La determinación se produjo luego que se cumplirá el plazo para que la Corte Constitucional decidiera si el implicado sería procesado por la justicia ordinaria o la penal militar.
Como un hecho indignante fue calificado por parte de familiares y amigo, además de defensores de derechos humanos la decisión de un despacho judicial de Santa Marta de dejar en libertad al expolicía Carlos Hernández, quien viene siendo procesado por el delito de homicidio tras darle muerte con su arma de dotación al joven Jhonatan López Jurado, en hechos ocurridos el 5 de agosto del año pasado en sectores del barrio Las América en el sur de la ciudad.
El exuniformado resultó beneficiado por vencimiento de términos luego que la Corte Constitucional no se pronunciara en el tiempo previsto para determinar si el caso quedaba en manos de la justicia penal militar o la ordinaria, según las declaraciones entregadas por José López Acuña, padre de la víctima.
Se supo que, Hernández, procesado pese a haber recobrado su libertad seguirá vinculado al caso, según manifestó el señor López.
Por su parte, Luz Helena Jurado, primogenitora del joven muerto, en medio de su indignación pidió justicia al tiempo que argumentaba que, por este tipo de decisiones es que se pierde la confianza en la justicia.
“No se entiende cómo es que a una persona como esta la dejan libre cuando es un verdadero peligro para la comunidad”, dijo la angustiada mujer.
Entre tanto, Jennifer Del Toro, defensora de los derechos humanos calificó a situación que le otorgó la libertad a Hernández, como salida de cualquier contexto e indicó que además que, “si se hace necesario se estarán realizado plantones para llamar la atención de las autoridades y además le haremos acompañamiento a esta familia hasta que se haga justicia y el responsable pague por su actuación”.
El caso
Como se sabe, el hecho ocurrió la tarde del 5 de agosto del año pasado en la calle 30, sector barrio Las América, en el sur de Santa Marta.

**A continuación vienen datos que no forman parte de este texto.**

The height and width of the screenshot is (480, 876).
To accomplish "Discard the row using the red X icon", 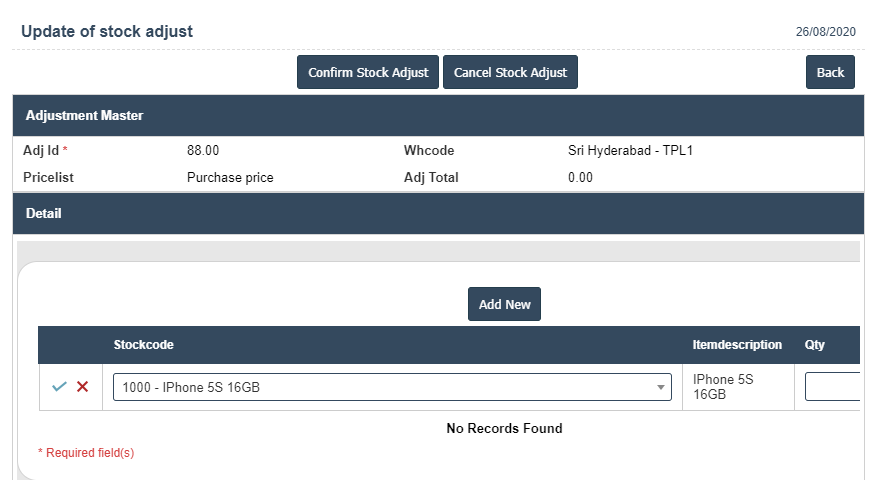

Allí en medio de un procedimiento policial en el que, se generó un alegato, según declaraciones de algunos testigos, el procesado quien oficiaba como patrullero para la época, sacó su arma de fuego con la que propinó un impacto de bala en el cuello que lo dejó en el piso y que, pese a que su hermano que estaba presente y algunos amigos trató de auxiliarlo, el uniformado no habría dejado.
Pasados unos minutos fue recogido y llevado a una clínica de la ciudad en donde dejó de existir pese a los esfuerzos que hicieron los médicos para salvarle la vida.